The left-side fairway bunker is the perfect aiming point from the tee, as it’s out of reach for almost all players, lying more than 300 yards from the back tees. The bunker’s existence is a visual trick, one that discourages taking the proper line for a great result from the drive.
Regardless of where a tee shot ends up, even a well struck drive will likely leave a shot to the green with a mid-iron at best, and a poorly struck drive will leave an approach of close to 200 yards or more to the green. The fairway narrows to approximately 25 yards wide at 90 yards from the front of the green, but there is a generous landing area in front of the green beginning 30 yards short of the front.
This leaves plenty of room for those longer approach shots to land short and bounce or roll onto the green, with the uphill slope to the green slowing the shots down so that they may stop on the putting surface.
This is why hitting an approach shot bending from right to left is such an integral part of the design of the hole. If one is approaching the green from a great distance, the shot need not fly all the way to the hole to have a chance to get close to the hole. Instead, a hybrid or long iron can bounce and feed toward the middle or back of the green.
The green slopes much like that of a traditional Redan green, sloping from the front right high point diagonally to the low spot the green in the back left area. There are small shelves that provide relatively flat surfaces along in each third of the green, but otherwise the slope of the green is drastic.
Any shot other than perhaps a well struck wedge that is played to the middle of the green will likely feed either to the closely mown area behind the green or remain on the surface but trickle to the back left corner.
Though more subtle than the containment mounds that encircle the green from the left, right, and rear sides, bumps and dips and tiny moguls in the approach area short of the green add a degree of difficulty for the short hitter hoping to get up and down. There is a false front element to the intersection of the green and the fairway approach, in that the green is actually a foot or two higher than the fairway.
The long flat bunker left of the green and the length of the approach is a particularly heinous feature of the hole because unless one is hole high near the green, it creates the possibility of perhaps the most feared, most troublesome shot in golf: the long bunker shot.

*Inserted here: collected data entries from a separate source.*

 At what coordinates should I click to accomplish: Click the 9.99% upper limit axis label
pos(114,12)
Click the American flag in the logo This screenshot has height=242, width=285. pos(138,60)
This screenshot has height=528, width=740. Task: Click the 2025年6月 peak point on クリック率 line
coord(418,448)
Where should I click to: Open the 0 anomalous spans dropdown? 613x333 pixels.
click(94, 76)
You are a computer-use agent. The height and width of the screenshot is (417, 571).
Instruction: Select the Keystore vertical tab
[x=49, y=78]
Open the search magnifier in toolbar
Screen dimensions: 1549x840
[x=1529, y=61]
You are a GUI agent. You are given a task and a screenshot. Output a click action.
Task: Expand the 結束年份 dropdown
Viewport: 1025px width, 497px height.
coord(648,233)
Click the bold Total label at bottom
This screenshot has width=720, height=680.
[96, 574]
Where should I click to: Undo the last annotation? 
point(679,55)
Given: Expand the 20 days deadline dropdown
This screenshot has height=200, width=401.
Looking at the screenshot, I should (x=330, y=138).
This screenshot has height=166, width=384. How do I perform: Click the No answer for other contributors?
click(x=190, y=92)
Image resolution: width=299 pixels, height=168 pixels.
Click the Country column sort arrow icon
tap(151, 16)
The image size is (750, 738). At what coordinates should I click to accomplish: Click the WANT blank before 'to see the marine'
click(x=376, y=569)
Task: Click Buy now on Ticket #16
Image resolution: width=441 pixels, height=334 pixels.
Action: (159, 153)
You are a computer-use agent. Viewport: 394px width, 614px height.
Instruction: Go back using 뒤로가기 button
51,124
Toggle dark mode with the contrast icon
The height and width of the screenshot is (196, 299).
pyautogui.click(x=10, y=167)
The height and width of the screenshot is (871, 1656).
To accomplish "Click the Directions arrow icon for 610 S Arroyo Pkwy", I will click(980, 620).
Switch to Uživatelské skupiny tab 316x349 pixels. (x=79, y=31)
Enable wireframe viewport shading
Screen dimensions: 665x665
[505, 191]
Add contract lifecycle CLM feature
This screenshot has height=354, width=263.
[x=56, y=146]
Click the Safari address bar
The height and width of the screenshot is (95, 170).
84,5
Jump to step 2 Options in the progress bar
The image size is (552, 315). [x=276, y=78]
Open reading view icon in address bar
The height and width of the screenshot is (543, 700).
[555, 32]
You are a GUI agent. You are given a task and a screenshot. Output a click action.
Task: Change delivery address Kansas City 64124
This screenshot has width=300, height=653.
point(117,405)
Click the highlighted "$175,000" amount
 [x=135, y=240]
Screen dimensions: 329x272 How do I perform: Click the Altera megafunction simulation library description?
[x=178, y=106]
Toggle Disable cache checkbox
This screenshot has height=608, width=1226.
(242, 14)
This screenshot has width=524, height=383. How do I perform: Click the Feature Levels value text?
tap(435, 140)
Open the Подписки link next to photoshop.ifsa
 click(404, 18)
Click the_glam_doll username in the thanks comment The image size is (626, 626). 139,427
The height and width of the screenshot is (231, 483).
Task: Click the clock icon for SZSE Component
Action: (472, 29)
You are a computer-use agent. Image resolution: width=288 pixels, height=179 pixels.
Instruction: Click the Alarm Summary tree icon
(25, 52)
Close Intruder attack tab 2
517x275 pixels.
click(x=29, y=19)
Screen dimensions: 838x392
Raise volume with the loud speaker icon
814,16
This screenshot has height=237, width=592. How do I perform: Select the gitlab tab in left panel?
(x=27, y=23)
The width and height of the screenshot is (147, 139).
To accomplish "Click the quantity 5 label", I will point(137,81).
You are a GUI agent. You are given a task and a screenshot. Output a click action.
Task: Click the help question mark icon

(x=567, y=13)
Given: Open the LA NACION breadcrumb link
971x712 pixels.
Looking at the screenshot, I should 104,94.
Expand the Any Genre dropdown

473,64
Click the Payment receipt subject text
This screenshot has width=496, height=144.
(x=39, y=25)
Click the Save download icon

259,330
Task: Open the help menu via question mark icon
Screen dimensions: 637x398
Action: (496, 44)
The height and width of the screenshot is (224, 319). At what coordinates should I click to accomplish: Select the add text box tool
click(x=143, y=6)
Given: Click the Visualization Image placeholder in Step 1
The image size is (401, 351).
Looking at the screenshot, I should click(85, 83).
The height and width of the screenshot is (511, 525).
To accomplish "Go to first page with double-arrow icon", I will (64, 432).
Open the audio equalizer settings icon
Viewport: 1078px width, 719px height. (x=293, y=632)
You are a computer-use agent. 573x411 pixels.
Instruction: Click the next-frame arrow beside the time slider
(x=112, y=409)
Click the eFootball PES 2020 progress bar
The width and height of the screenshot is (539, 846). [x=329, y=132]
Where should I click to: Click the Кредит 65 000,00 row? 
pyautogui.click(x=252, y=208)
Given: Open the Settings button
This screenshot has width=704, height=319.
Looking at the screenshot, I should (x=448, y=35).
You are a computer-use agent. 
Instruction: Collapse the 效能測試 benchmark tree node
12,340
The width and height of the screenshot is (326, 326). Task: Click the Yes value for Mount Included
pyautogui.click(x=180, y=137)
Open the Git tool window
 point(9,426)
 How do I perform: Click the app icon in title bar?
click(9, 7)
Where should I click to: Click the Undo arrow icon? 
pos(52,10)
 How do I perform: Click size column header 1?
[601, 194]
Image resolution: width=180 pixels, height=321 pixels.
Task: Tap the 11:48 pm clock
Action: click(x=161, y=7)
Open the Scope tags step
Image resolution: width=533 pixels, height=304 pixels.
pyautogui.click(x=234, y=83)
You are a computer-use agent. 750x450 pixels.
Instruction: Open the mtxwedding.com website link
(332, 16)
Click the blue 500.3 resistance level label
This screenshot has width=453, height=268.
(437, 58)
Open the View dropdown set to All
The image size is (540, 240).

The bunker is shallow and flat and easily escapable, but it directs play to the right nonetheless. It’s partially blind from the left side of the fairway, but once one is aware of it, it is a massive deterrent to taking a very aggressive line to the center or left side of the green.
Mirroring the false front characteristic of the front of the green, there is a steep drop in the last few feet of the putting surface on the back of the green, giving way to the aforementioned closely mown collection area.
From which these low spots adjacent to the green, there are no good options, as the transition is almost too steep to putt with any speed control, too close to flop or high pitch shot, and a running chip might hung up on the slope if not perfectly executed.
The fourth hole is a hard hole that lacks the unfairness element that many difficult, long par four holes possess. Played from the appropriate set of tees, it is a green that good player should reach in two shots and even the shortest players should reach in three shots.
Once the strategy reveals itself, it becomes a simpler, if not easier hole. The hole is shaped in sort of an S-curve, so the aggressive strategy is to get as close to the drainage basin on the right without leaving the fairway, which is challenging enough without the pesky predominant wind pushing a shot towards the basin.
Anecdotally, experienced players claim that it is easier to make a four on the third hole (a par five) than it is to make a four on the fourth hole (a par four). On days when there is any wind at all out of the west, those assessments are likely correct.